• [Exercise aim]
Print the full listing once more, exactly as given.
════════════════════
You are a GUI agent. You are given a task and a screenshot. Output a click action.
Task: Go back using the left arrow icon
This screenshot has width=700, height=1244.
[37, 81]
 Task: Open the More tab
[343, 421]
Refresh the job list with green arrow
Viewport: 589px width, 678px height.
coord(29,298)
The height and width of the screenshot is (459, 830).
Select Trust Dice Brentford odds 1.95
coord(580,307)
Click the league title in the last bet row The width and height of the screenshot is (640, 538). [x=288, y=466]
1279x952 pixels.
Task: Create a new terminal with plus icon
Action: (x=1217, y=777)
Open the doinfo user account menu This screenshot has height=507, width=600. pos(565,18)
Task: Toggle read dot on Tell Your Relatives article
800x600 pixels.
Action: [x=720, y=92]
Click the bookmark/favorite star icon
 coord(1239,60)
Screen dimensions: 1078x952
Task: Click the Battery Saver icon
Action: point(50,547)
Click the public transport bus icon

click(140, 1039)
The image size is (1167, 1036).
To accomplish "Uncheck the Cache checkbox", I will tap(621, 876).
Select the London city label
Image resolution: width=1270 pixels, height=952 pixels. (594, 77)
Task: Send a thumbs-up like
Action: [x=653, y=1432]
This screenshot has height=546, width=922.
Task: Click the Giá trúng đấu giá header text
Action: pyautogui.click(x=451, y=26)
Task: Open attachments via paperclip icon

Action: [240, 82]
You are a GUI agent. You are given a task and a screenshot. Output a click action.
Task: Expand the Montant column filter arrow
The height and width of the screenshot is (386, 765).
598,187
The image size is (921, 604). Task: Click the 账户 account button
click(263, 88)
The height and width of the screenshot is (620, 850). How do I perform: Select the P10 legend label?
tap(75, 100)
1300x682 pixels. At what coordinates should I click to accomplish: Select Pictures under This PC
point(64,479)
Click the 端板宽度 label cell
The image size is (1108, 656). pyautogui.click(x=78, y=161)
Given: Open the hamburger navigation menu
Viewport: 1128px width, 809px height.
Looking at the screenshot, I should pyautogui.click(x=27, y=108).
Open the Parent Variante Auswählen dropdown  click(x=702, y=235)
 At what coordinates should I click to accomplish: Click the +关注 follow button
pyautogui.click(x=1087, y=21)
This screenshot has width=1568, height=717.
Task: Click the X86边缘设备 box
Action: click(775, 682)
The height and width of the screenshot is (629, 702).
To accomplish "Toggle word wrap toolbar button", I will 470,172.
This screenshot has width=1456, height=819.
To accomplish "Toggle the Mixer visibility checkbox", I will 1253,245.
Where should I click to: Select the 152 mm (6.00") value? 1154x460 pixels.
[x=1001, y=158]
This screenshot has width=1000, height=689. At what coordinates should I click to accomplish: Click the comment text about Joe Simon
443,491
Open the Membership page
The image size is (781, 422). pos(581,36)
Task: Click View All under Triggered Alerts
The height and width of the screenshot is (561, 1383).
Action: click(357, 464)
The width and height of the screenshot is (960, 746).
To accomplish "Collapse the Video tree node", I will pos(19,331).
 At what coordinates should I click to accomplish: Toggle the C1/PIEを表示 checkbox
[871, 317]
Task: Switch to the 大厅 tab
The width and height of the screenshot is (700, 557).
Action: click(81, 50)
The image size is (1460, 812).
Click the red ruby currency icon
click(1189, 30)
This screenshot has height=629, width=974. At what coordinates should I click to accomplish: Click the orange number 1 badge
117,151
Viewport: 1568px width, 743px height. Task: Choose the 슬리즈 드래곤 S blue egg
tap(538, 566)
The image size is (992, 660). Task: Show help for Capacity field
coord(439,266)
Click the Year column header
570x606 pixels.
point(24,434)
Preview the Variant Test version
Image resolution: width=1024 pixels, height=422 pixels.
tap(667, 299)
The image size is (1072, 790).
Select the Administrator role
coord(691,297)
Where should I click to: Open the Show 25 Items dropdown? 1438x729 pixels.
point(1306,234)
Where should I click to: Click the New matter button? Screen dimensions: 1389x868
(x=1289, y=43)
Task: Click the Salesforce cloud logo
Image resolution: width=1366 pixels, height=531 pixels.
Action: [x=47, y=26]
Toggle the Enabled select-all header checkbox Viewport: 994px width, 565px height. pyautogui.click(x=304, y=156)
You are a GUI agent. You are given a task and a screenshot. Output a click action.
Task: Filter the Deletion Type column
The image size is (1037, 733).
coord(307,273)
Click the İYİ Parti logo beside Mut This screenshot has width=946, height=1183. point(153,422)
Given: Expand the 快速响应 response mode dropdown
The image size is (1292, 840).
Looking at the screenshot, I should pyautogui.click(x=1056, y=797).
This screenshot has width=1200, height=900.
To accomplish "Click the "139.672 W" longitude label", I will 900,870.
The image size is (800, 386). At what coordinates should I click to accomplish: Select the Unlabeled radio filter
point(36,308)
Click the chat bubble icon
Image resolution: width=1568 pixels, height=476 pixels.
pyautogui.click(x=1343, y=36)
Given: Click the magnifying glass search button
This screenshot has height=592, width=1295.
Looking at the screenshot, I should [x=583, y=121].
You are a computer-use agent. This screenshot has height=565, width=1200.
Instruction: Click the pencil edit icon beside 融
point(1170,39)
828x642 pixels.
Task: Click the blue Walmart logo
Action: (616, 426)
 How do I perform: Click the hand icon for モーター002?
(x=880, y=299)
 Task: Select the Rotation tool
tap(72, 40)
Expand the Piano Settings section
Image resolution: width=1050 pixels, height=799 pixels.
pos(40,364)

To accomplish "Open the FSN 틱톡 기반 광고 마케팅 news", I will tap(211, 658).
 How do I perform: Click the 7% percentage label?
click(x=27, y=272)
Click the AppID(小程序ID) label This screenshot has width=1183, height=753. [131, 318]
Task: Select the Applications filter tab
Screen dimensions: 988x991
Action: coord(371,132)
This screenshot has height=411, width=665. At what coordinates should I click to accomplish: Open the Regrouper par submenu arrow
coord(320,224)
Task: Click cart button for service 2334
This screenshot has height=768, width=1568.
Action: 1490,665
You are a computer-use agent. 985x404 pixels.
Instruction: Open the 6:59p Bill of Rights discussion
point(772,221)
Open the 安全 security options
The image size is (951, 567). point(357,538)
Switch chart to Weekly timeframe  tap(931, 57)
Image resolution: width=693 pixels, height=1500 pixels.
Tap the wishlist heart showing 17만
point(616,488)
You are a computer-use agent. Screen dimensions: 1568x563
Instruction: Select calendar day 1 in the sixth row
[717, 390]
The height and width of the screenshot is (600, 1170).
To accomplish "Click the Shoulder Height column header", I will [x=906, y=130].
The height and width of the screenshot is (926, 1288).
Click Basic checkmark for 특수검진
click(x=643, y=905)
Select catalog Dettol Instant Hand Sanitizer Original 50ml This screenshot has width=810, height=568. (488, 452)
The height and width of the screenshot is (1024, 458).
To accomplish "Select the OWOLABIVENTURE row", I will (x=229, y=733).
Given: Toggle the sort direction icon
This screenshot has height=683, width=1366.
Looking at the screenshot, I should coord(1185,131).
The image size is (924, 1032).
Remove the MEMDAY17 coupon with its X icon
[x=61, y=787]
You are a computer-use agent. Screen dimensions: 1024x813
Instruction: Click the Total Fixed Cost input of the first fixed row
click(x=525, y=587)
════════════════════
• [Answer to this task]
You are a GUI agent. You are given a task and a screenshot. Output a click action.
Task: Go back using the left arrow icon
This screenshot has width=700, height=1244.
[37, 81]
 Task: Open the More tab
[343, 421]
Refresh the job list with green arrow
Viewport: 589px width, 678px height.
coord(29,298)
The height and width of the screenshot is (459, 830).
Select Trust Dice Brentford odds 1.95
coord(580,307)
Click the league title in the last bet row The width and height of the screenshot is (640, 538). [x=288, y=466]
1279x952 pixels.
Task: Create a new terminal with plus icon
Action: (x=1217, y=777)
Open the doinfo user account menu This screenshot has height=507, width=600. pos(565,18)
Task: Toggle read dot on Tell Your Relatives article
800x600 pixels.
Action: [x=720, y=92]
Click the bookmark/favorite star icon
 coord(1239,60)
Screen dimensions: 1078x952
Task: Click the Battery Saver icon
Action: point(50,547)
Click the public transport bus icon

click(140, 1039)
The image size is (1167, 1036).
To accomplish "Uncheck the Cache checkbox", I will tap(621, 876).
Select the London city label
Image resolution: width=1270 pixels, height=952 pixels. (594, 77)
Task: Send a thumbs-up like
Action: [x=653, y=1432]
This screenshot has height=546, width=922.
Task: Click the Giá trúng đấu giá header text
Action: pyautogui.click(x=451, y=26)
Task: Open attachments via paperclip icon

Action: [240, 82]
You are a GUI agent. You are given a task and a screenshot. Output a click action.
Task: Expand the Montant column filter arrow
The height and width of the screenshot is (386, 765).
598,187
The image size is (921, 604). Task: Click the 账户 account button
click(263, 88)
The height and width of the screenshot is (620, 850). How do I perform: Select the P10 legend label?
tap(75, 100)
1300x682 pixels. At what coordinates should I click to accomplish: Select Pictures under This PC
point(64,479)
Click the 端板宽度 label cell
The image size is (1108, 656). pyautogui.click(x=78, y=161)
Given: Open the hamburger navigation menu
Viewport: 1128px width, 809px height.
Looking at the screenshot, I should pyautogui.click(x=27, y=108).
Open the Parent Variante Auswählen dropdown  click(x=702, y=235)
 At what coordinates should I click to accomplish: Click the +关注 follow button
pyautogui.click(x=1087, y=21)
This screenshot has width=1568, height=717.
Task: Click the X86边缘设备 box
Action: click(775, 682)
The height and width of the screenshot is (629, 702).
To accomplish "Toggle word wrap toolbar button", I will 470,172.
This screenshot has width=1456, height=819.
To accomplish "Toggle the Mixer visibility checkbox", I will 1253,245.
Where should I click to: Select the 152 mm (6.00") value? 1154x460 pixels.
[x=1001, y=158]
This screenshot has width=1000, height=689. At what coordinates should I click to accomplish: Click the comment text about Joe Simon
443,491
Open the Membership page
The image size is (781, 422). pos(581,36)
Task: Click View All under Triggered Alerts
The height and width of the screenshot is (561, 1383).
Action: click(357, 464)
The width and height of the screenshot is (960, 746).
To accomplish "Collapse the Video tree node", I will pos(19,331).
 At what coordinates should I click to accomplish: Toggle the C1/PIEを表示 checkbox
[871, 317]
Task: Switch to the 大厅 tab
The width and height of the screenshot is (700, 557).
Action: click(81, 50)
The image size is (1460, 812).
Click the red ruby currency icon
click(1189, 30)
This screenshot has height=629, width=974. At what coordinates should I click to accomplish: Click the orange number 1 badge
117,151
Viewport: 1568px width, 743px height. Task: Choose the 슬리즈 드래곤 S blue egg
tap(538, 566)
The image size is (992, 660). Task: Show help for Capacity field
coord(439,266)
Click the Year column header
570x606 pixels.
point(24,434)
Preview the Variant Test version
Image resolution: width=1024 pixels, height=422 pixels.
tap(667, 299)
The image size is (1072, 790).
Select the Administrator role
coord(691,297)
Where should I click to: Open the Show 25 Items dropdown? 1438x729 pixels.
point(1306,234)
Where should I click to: Click the New matter button? Screen dimensions: 1389x868
(x=1289, y=43)
Task: Click the Salesforce cloud logo
Image resolution: width=1366 pixels, height=531 pixels.
Action: [x=47, y=26]
Toggle the Enabled select-all header checkbox Viewport: 994px width, 565px height. pyautogui.click(x=304, y=156)
You are a GUI agent. You are given a task and a screenshot. Output a click action.
Task: Filter the Deletion Type column
The image size is (1037, 733).
coord(307,273)
Click the İYİ Parti logo beside Mut This screenshot has width=946, height=1183. point(153,422)
Given: Expand the 快速响应 response mode dropdown
The image size is (1292, 840).
Looking at the screenshot, I should pyautogui.click(x=1056, y=797).
This screenshot has width=1200, height=900.
To accomplish "Click the "139.672 W" longitude label", I will 900,870.
The image size is (800, 386). At what coordinates should I click to accomplish: Select the Unlabeled radio filter
point(36,308)
Click the chat bubble icon
Image resolution: width=1568 pixels, height=476 pixels.
pyautogui.click(x=1343, y=36)
Given: Click the magnifying glass search button
This screenshot has height=592, width=1295.
Looking at the screenshot, I should [x=583, y=121].
You are a computer-use agent. This screenshot has height=565, width=1200.
Instruction: Click the pencil edit icon beside 融
point(1170,39)
828x642 pixels.
Task: Click the blue Walmart logo
Action: (616, 426)
 How do I perform: Click the hand icon for モーター002?
(x=880, y=299)
 Task: Select the Rotation tool
tap(72, 40)
Expand the Piano Settings section
Image resolution: width=1050 pixels, height=799 pixels.
pos(40,364)

To accomplish "Open the FSN 틱톡 기반 광고 마케팅 news", I will tap(211, 658).
 How do I perform: Click the 7% percentage label?
click(x=27, y=272)
Click the AppID(小程序ID) label This screenshot has width=1183, height=753. [131, 318]
Task: Select the Applications filter tab
Screen dimensions: 988x991
Action: coord(371,132)
This screenshot has height=411, width=665. At what coordinates should I click to accomplish: Open the Regrouper par submenu arrow
coord(320,224)
Task: Click cart button for service 2334
This screenshot has height=768, width=1568.
Action: 1490,665
You are a computer-use agent. 985x404 pixels.
Instruction: Open the 6:59p Bill of Rights discussion
point(772,221)
Open the 安全 security options
The image size is (951, 567). point(357,538)
Switch chart to Weekly timeframe  tap(931, 57)
Image resolution: width=693 pixels, height=1500 pixels.
Tap the wishlist heart showing 17만
point(616,488)
You are a computer-use agent. Screen dimensions: 1568x563
Instruction: Select calendar day 1 in the sixth row
[717, 390]
The height and width of the screenshot is (600, 1170).
To accomplish "Click the Shoulder Height column header", I will [x=906, y=130].
The height and width of the screenshot is (926, 1288).
Click Basic checkmark for 특수검진
click(x=643, y=905)
Select catalog Dettol Instant Hand Sanitizer Original 50ml This screenshot has width=810, height=568. (488, 452)
The height and width of the screenshot is (1024, 458).
To accomplish "Select the OWOLABIVENTURE row", I will (x=229, y=733).
Given: Toggle the sort direction icon
This screenshot has height=683, width=1366.
Looking at the screenshot, I should coord(1185,131).
The image size is (924, 1032).
Remove the MEMDAY17 coupon with its X icon
[x=61, y=787]
You are a computer-use agent. Screen dimensions: 1024x813
Instruction: Click the Total Fixed Cost input of the first fixed row
click(x=525, y=587)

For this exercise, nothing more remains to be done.